Adnane Benchakroun
Je réclame le droit de trouver une blague idiote, une caricature déplacée, un post futile ou un article sans fondement, d’y voir un « reel » de connerie, sans pour autant lever l’étendard de l’interdiction.
Le rire, même maladroit, même grinçant, appartient à la sphère de la liberté. Il peut déplaire, choquer, voire déranger, mais il n’est pas toujours une arme à bannir. L’idiotie, sous toutes ses formes, est un miroir que l’on tend à la société. Parfois, elle révèle une absurdité bien réelle que nous préférons ignorer. Parfois, elle ne fait que nous rappeler que nous sommes humains, faillibles, imparfaits.

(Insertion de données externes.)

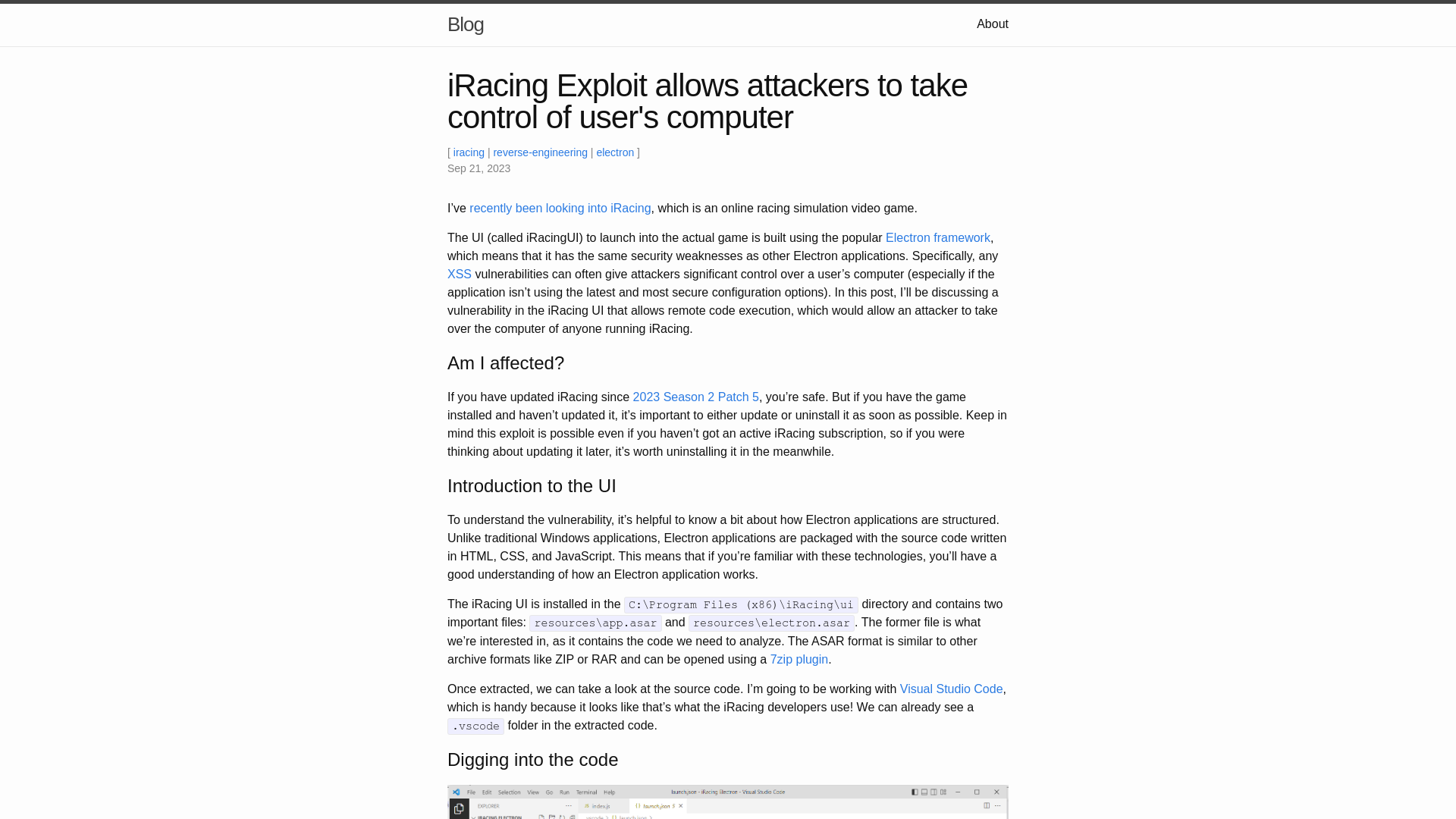
Task: Open the 2023 Season 2 Patch 5 link
Action: click(695, 397)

Je réclame le droit de détourner le regard sans crier au scandale. Le droit de zapper, de scroller, de passer mon chemin sans exiger la censure. Car à vouloir tout lisser, tout contrôler, nous risquons d’étouffer le moindre souffle d’irrévérence, cet oxygène de l’esprit critique.

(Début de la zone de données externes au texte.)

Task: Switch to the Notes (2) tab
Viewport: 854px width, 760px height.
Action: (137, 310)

Alors, oui, parfois je rirai jaune. Parfois je hausserai les épaules. Parfois je serai outré. Mais je ne réclamerai pas l’interdiction. Parce que le vrai pouvoir, c’est celui de choisir. Choisir d’ignorer ou d’en rire, et non de détruire.
Je défendrai votre droit d’être absurde, provocateur, même offensant, parce que la liberté, pour être totale, ne peut s’arrêter là où commence ma sensibilité. Mais cela ne signifie pas que je suis complice ou même admirateur de vos excès.

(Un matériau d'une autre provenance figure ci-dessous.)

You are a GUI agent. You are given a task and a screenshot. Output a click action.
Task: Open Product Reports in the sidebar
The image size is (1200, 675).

Je ne suis pas Charlie, parce que je ne crois pas que la provocation soit toujours nécessaire pour faire avancer les débats. Je ne suis pas Charlie, parce que je ne pense pas que le sarcasme ou l’humour à tout prix doivent primer sur la considération pour ceux qui en sont les cibles.
Mais je défendrai votre droit d’exister, de vous exprimer, de créer, même si ce que vous produisez me déplaît, m’irrite ou me blesse. Car dans une société libre, l’intolérable n’est pas ce qui choque, mais ce qui tente de faire taire.
Je préfère une société qui tolère les bêtises à une société qui les traque. Car dans la traque, il y a toujours un risque : celui de définir unilatéralement ce qui est permis et ce qui ne l’est pas. Et ce pouvoir, je ne veux pas qu’il soit entre les mains de quiconque.
Ma position est simple : je choisis de ne pas aimer, mais je refuse d’interdire. Je choisis de ne pas suivre, mais je refuse d’effacer. La liberté est aussi le droit de détourner le regard, sans chercher à détruire ce qu’on ne veut pas voir.
Alors, oui, soyez cons si vous voulez. Faites des blagues qui ne me feront pas rire, dessinez des caricatures qui ne m’émouvront pas. Mais rappelez-vous que la liberté que je défends pour vous inclut aussi mon droit de ne pas être d’accord.